Test 17 - Estimate Performance from Calibration

Purpose

Compute model predictions using a calibrated model and run a specialized PerformanceFromCalibration tool to summarize performance metrics derived from the calibrated predictions.

Required Inputs

  • WORK_DIR: working directory containing repository and model artifacts
  • Calibrated model path: expected ${WORK_DIR}/model/model.medmdl (the script uses CALIBRATED_MODEL_PATH)
  • ${WORK_DIR}/rep/test.repository and ${WORK_DIR}/Samples/3.test_cohort.samples

How to Run

./run.specific.sh 17
Or run within the full suite:
./run.sh

What This Test Does

  • Produces predictions using the calibrated model with Flow and writes ${WORK_DIR}/compare/test.calibrated.preds.
  • Runs PerformanceFromCalibration --preds <preds> --output <WORK_DIR>/pref_from_calibration/result to analyze calibrated predictions and produce a summary output.
    • The Flow call may include a memory limit modification if MEMORY_LIMIT is set; the script injects a model change via --change_model_init when applicable.

Output Location

  • ${WORK_DIR}/compare/test.calibrated.preds
  • ${WORK_DIR}/pref_from_calibration/result

How to Interpret Results

  • The result file contains performance summaries produced by PerformanceFromCalibration. Use it to compare calibrated vs uncalibrated predictions and to estimate expected performance under calibration adjustments.

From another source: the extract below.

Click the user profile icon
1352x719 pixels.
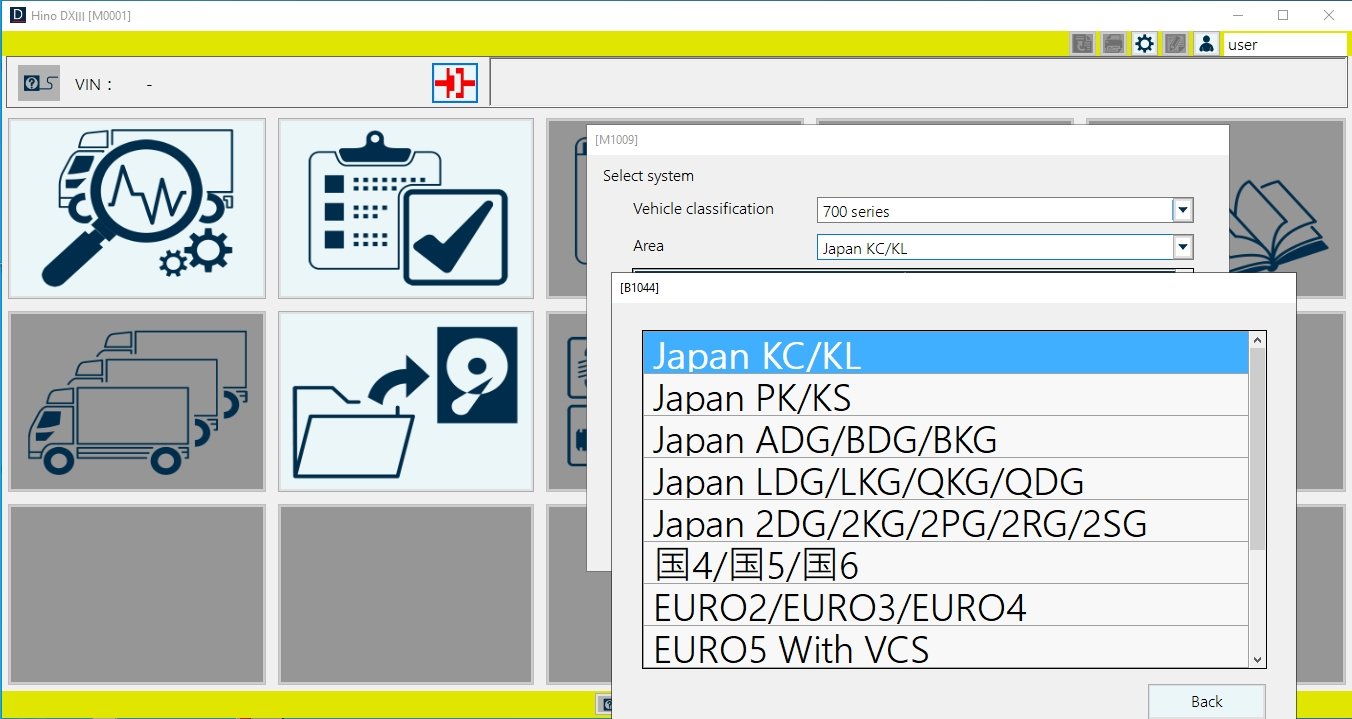pyautogui.click(x=1206, y=44)
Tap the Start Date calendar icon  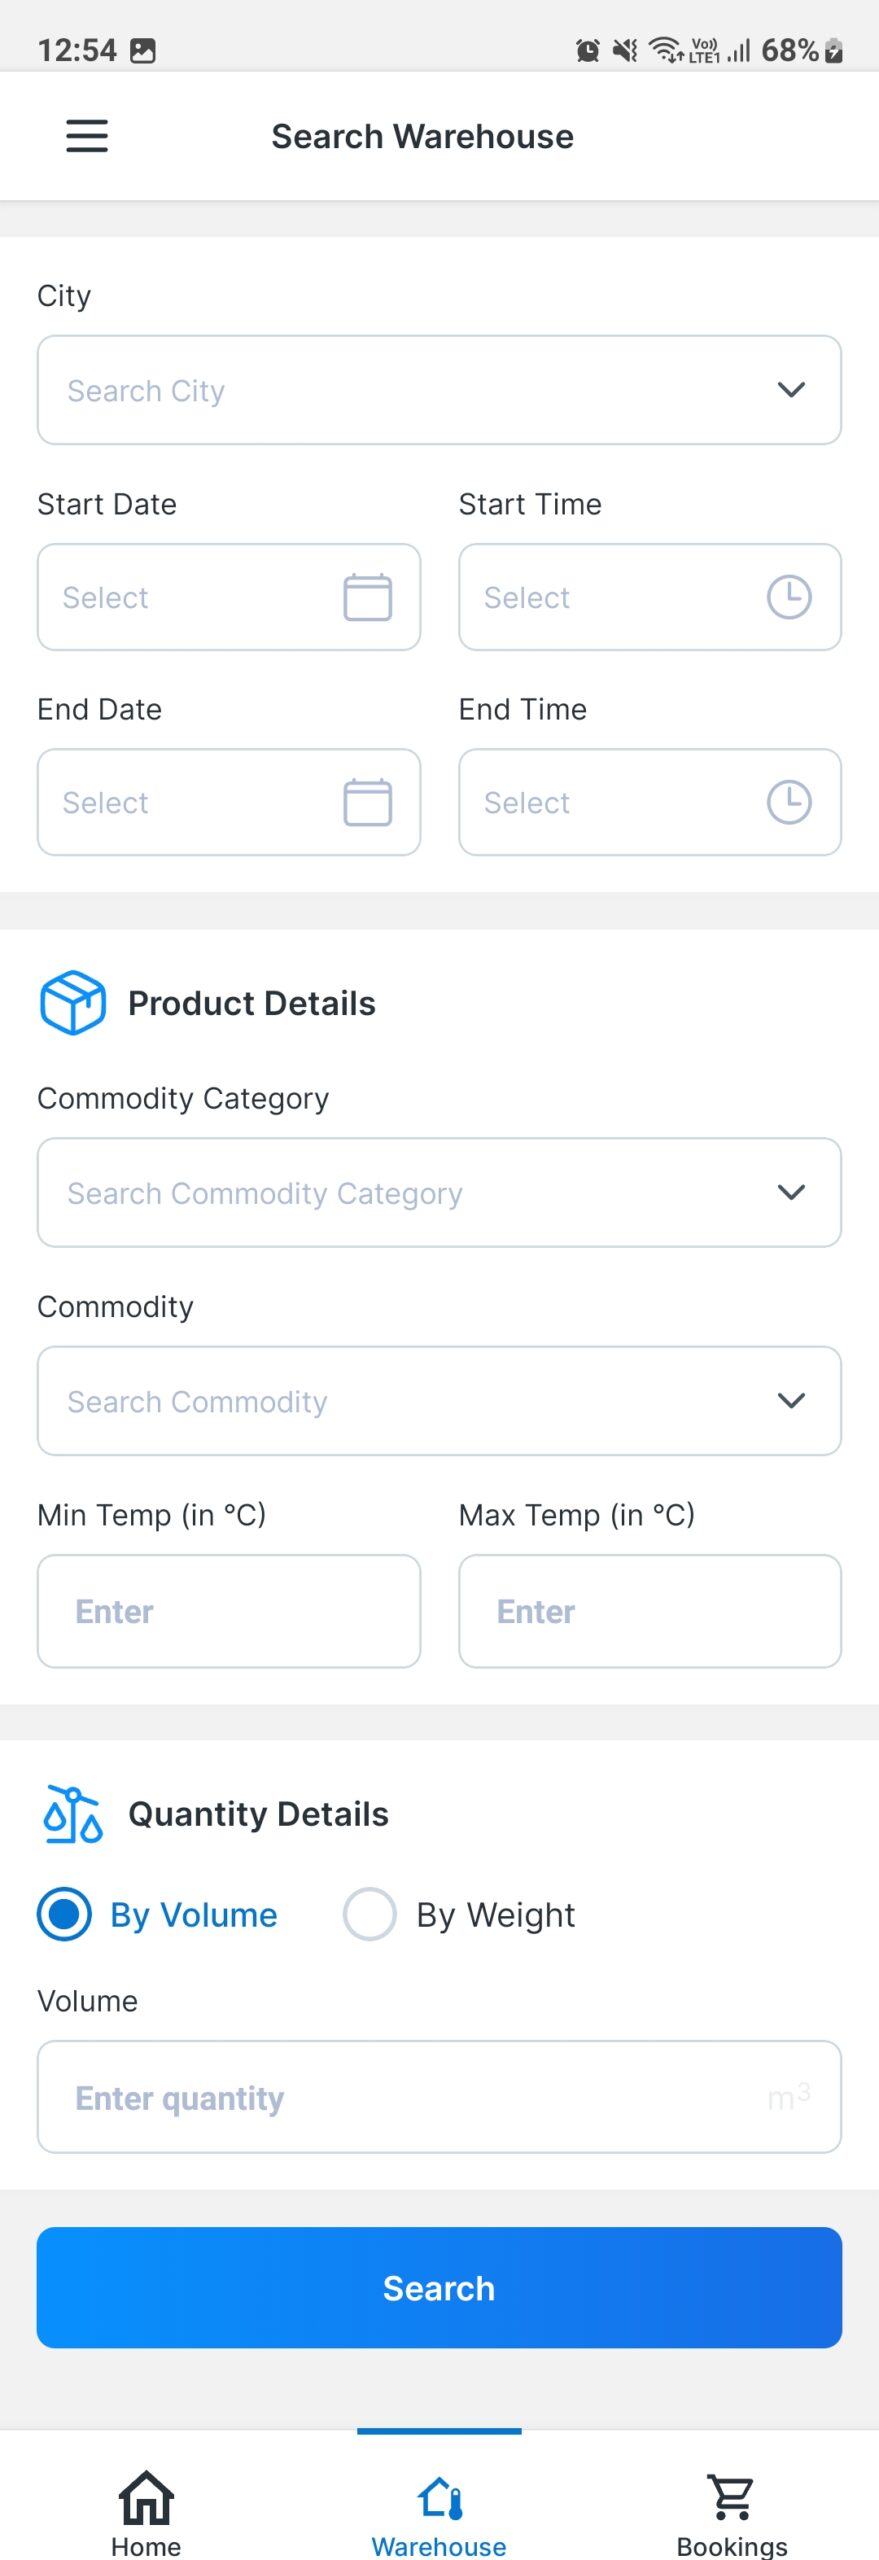pos(367,597)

Performance Estimation Warning! The performance metrics derived from this cohort analysis are highly sensitive to noise and should be treated with caution.

This estimation method relies on the assumption that the model is perfectly calibrated on the test dataset, which may introduce inaccuracies. Since even minor calibration errors can significantly skew the performance estimates, the methodology detailed in Test 11: Estimate Performances is the preferred and more robust approach for determining actual model performance. Anyway, this method is also available.

Troubleshooting

  • Flow failures or memory issues: if Flow fails due to memory, set MEMORY_LIMIT in env.sh to an appropriate value.
  • Missing calibrated model: ensure ${WORK_DIR}/model/model.medmdl exists and is the calibrated variant you expect.

Files to inspect

  • ${WORK_DIR}/compare/test.calibrated.preds
  • ${WORK_DIR}/pref_from_calibration/result